*Assignment*. The output should match the data below line for line.
↓
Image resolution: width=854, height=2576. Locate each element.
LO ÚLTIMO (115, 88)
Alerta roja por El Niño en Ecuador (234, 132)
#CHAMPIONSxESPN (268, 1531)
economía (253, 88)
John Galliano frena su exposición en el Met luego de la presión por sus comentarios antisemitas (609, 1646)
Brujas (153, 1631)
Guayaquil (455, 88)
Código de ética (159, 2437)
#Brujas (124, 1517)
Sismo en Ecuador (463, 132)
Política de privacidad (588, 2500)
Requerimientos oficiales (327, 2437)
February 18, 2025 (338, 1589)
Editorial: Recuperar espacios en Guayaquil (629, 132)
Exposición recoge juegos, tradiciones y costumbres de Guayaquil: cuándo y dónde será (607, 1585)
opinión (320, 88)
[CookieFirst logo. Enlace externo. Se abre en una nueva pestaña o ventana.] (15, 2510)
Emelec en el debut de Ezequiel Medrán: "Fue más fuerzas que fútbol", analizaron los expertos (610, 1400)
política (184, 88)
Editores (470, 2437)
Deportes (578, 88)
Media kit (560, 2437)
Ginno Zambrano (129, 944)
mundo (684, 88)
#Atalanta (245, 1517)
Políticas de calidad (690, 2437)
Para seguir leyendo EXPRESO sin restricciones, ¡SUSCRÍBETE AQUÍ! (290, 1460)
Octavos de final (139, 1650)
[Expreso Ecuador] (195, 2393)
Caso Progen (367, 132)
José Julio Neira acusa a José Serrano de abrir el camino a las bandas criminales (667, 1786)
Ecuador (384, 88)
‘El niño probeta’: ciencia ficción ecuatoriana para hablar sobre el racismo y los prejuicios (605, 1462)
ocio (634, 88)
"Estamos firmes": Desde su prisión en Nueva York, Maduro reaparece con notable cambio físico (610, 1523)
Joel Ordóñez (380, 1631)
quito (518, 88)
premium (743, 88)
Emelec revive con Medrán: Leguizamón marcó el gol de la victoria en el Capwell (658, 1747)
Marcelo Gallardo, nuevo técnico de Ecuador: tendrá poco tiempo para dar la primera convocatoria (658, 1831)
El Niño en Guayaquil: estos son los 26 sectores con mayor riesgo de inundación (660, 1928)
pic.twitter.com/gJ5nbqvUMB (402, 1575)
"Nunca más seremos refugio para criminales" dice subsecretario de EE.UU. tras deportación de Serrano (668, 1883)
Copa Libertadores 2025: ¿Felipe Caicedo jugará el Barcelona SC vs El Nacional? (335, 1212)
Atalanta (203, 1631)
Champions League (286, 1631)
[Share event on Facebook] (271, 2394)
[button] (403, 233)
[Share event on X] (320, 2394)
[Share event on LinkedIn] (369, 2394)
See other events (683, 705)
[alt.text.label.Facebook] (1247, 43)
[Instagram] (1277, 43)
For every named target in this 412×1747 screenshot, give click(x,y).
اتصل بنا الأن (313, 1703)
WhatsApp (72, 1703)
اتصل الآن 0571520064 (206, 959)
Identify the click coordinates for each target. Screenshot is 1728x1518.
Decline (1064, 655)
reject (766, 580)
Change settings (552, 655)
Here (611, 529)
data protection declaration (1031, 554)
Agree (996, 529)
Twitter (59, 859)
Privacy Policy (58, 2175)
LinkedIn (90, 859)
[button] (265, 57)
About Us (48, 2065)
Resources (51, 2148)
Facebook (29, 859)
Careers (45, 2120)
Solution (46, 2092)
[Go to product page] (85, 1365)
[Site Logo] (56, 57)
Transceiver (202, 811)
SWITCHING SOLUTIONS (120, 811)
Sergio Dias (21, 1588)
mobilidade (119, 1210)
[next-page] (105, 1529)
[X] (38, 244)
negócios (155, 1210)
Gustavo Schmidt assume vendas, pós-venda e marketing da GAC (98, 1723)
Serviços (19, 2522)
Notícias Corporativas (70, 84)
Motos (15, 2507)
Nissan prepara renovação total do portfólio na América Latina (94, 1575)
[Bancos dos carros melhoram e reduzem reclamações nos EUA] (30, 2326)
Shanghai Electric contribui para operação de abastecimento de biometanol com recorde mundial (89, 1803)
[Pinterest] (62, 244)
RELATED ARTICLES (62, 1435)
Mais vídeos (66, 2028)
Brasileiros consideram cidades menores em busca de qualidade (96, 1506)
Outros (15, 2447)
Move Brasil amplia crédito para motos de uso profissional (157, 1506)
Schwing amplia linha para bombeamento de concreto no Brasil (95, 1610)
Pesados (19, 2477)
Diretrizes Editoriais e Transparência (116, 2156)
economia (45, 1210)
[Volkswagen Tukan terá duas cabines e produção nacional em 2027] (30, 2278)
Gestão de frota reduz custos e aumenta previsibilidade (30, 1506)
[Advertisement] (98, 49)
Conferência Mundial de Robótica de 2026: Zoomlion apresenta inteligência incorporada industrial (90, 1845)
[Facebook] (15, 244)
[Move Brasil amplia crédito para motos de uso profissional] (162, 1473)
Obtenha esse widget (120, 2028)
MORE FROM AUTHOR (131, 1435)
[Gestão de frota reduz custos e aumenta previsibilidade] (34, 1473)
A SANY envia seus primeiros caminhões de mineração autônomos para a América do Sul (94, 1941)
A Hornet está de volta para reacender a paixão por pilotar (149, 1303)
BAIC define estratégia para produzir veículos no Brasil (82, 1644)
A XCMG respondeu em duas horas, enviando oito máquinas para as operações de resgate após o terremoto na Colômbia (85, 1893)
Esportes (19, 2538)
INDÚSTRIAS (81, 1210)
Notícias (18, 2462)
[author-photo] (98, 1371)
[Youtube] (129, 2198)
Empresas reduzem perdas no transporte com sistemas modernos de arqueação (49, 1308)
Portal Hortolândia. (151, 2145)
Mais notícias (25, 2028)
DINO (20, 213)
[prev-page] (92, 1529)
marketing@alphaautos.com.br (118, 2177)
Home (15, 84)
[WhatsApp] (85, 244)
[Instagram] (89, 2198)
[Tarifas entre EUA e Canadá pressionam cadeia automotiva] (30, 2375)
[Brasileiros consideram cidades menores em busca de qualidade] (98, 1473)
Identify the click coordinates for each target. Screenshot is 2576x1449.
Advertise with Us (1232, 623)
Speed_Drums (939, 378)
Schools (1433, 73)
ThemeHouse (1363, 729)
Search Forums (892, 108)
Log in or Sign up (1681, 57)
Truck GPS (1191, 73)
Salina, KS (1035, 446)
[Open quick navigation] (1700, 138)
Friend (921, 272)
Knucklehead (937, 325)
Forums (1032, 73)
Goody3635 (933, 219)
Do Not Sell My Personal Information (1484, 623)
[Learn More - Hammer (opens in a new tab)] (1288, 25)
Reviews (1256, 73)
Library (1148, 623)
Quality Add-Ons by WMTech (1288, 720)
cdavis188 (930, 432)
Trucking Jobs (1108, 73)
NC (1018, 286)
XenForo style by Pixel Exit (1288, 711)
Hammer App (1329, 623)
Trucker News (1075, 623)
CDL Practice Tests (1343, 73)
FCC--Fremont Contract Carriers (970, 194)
↑
*Answer*.
Image resolution: width=854, height=2576. Locate each element.
LO ÚLTIMO (115, 88)
Alerta roja por El Niño en Ecuador (234, 132)
#CHAMPIONSxESPN (268, 1531)
economía (253, 88)
John Galliano frena su exposición en el Met luego de la presión por sus comentarios antisemitas (609, 1646)
Brujas (153, 1631)
Guayaquil (455, 88)
Código de ética (159, 2437)
#Brujas (124, 1517)
Sismo en Ecuador (463, 132)
Política de privacidad (588, 2500)
Requerimientos oficiales (327, 2437)
February 18, 2025 (338, 1589)
Editorial: Recuperar espacios en Guayaquil (629, 132)
Exposición recoge juegos, tradiciones y costumbres de Guayaquil: cuándo y dónde será (607, 1585)
opinión (320, 88)
[CookieFirst logo. Enlace externo. Se abre en una nueva pestaña o ventana.] (15, 2510)
Emelec en el debut de Ezequiel Medrán: "Fue más fuerzas que fútbol", analizaron los expertos (610, 1400)
política (184, 88)
Editores (470, 2437)
Deportes (578, 88)
Media kit (560, 2437)
Ginno Zambrano (129, 944)
mundo (684, 88)
#Atalanta (245, 1517)
Políticas de calidad (690, 2437)
Para seguir leyendo EXPRESO sin restricciones, ¡SUSCRÍBETE AQUÍ! (290, 1460)
Octavos de final (139, 1650)
[Expreso Ecuador] (195, 2393)
Caso Progen (367, 132)
José Julio Neira acusa a José Serrano de abrir el camino a las bandas criminales (667, 1786)
Ecuador (384, 88)
‘El niño probeta’: ciencia ficción ecuatoriana para hablar sobre el racismo y los prejuicios (605, 1462)
ocio (634, 88)
"Estamos firmes": Desde su prisión en Nueva York, Maduro reaparece con notable cambio físico (610, 1523)
Joel Ordóñez (380, 1631)
quito (518, 88)
premium (743, 88)
Emelec revive con Medrán: Leguizamón marcó el gol de la victoria en el Capwell (658, 1747)
Marcelo Gallardo, nuevo técnico de Ecuador: tendrá poco tiempo para dar la primera convocatoria (658, 1831)
El Niño en Guayaquil: estos son los 26 sectores con mayor riesgo de inundación (660, 1928)
pic.twitter.com/gJ5nbqvUMB (402, 1575)
"Nunca más seremos refugio para criminales" dice subsecretario de EE.UU. tras deportación de Serrano (668, 1883)
Copa Libertadores 2025: ¿Felipe Caicedo jugará el Barcelona SC vs El Nacional? (335, 1212)
Atalanta (203, 1631)
Champions League (286, 1631)
[Share event on Facebook] (271, 2394)
[button] (403, 233)
[Share event on X] (320, 2394)
[Share event on LinkedIn] (369, 2394)
See other events (683, 705)
[alt.text.label.Facebook] (1247, 43)
[Instagram] (1277, 43)
For every named target in this 412×1747 screenshot, give click(x,y).
اتصل بنا الأن (313, 1703)
WhatsApp (72, 1703)
اتصل الآن 0571520064 (206, 959)
Identify the click coordinates for each target. Screenshot is 1728x1518.
Decline (1064, 655)
reject (766, 580)
Change settings (552, 655)
Here (611, 529)
data protection declaration (1031, 554)
Agree (996, 529)
Twitter (59, 859)
Privacy Policy (58, 2175)
LinkedIn (90, 859)
[button] (265, 57)
About Us (48, 2065)
Resources (51, 2148)
Facebook (29, 859)
Careers (45, 2120)
Solution (46, 2092)
[Go to product page] (85, 1365)
[Site Logo] (56, 57)
Transceiver (202, 811)
SWITCHING SOLUTIONS (120, 811)
Sergio Dias (21, 1588)
mobilidade (119, 1210)
[next-page] (105, 1529)
[X] (38, 244)
negócios (155, 1210)
Gustavo Schmidt assume vendas, pós-venda e marketing da GAC (98, 1723)
Serviços (19, 2522)
Notícias Corporativas (70, 84)
Motos (15, 2507)
Nissan prepara renovação total do portfólio na América Latina (94, 1575)
[Bancos dos carros melhoram e reduzem reclamações nos EUA] (30, 2326)
Shanghai Electric contribui para operação de abastecimento de biometanol com recorde mundial (89, 1803)
[Pinterest] (62, 244)
RELATED ARTICLES (62, 1435)
Mais vídeos (66, 2028)
Brasileiros consideram cidades menores em busca de qualidade (96, 1506)
Outros (15, 2447)
Move Brasil amplia crédito para motos de uso profissional (157, 1506)
Schwing amplia linha para bombeamento de concreto no Brasil (95, 1610)
Pesados (19, 2477)
Diretrizes Editoriais e Transparência (116, 2156)
economia (45, 1210)
[Volkswagen Tukan terá duas cabines e produção nacional em 2027] (30, 2278)
Gestão de frota reduz custos e aumenta previsibilidade (30, 1506)
[Advertisement] (98, 49)
Conferência Mundial de Robótica de 2026: Zoomlion apresenta inteligência incorporada industrial (90, 1845)
[Facebook] (15, 244)
[Move Brasil amplia crédito para motos de uso profissional] (162, 1473)
Obtenha esse widget (120, 2028)
MORE FROM AUTHOR (131, 1435)
[Gestão de frota reduz custos e aumenta previsibilidade] (34, 1473)
A SANY envia seus primeiros caminhões de mineração autônomos para a América do Sul (94, 1941)
A Hornet está de volta para reacender a paixão por pilotar (149, 1303)
BAIC define estratégia para produzir veículos no Brasil (82, 1644)
A XCMG respondeu em duas horas, enviando oito máquinas para as operações de resgate após o terremoto na Colômbia (85, 1893)
Esportes (19, 2538)
INDÚSTRIAS (81, 1210)
Notícias (18, 2462)
[author-photo] (98, 1371)
[Youtube] (129, 2198)
Empresas reduzem perdas no transporte com sistemas modernos de arqueação (49, 1308)
Portal Hortolândia. (151, 2145)
Mais notícias (25, 2028)
DINO (20, 213)
[prev-page] (92, 1529)
marketing@alphaautos.com.br (118, 2177)
Home (15, 84)
[WhatsApp] (85, 244)
[Instagram] (89, 2198)
[Tarifas entre EUA e Canadá pressionam cadeia automotiva] (30, 2375)
[Brasileiros consideram cidades menores em busca de qualidade] (98, 1473)
Identify the click coordinates for each target. Screenshot is 2576x1449.
Advertise with Us (1232, 623)
Speed_Drums (939, 378)
Schools (1433, 73)
ThemeHouse (1363, 729)
Search Forums (892, 108)
Log in or Sign up (1681, 57)
Truck GPS (1191, 73)
Salina, KS (1035, 446)
[Open quick navigation] (1700, 138)
Friend (921, 272)
Knucklehead (937, 325)
Forums (1032, 73)
Goody3635 (933, 219)
Do Not Sell My Personal Information (1484, 623)
[Learn More - Hammer (opens in a new tab)] (1288, 25)
Reviews (1256, 73)
Library (1148, 623)
Quality Add-Ons by WMTech (1288, 720)
cdavis188 (930, 432)
Trucking Jobs (1108, 73)
NC (1018, 286)
XenForo style by Pixel Exit (1288, 711)
Hammer App (1329, 623)
Trucker News (1075, 623)
CDL Practice Tests (1343, 73)
FCC--Fremont Contract Carriers (970, 194)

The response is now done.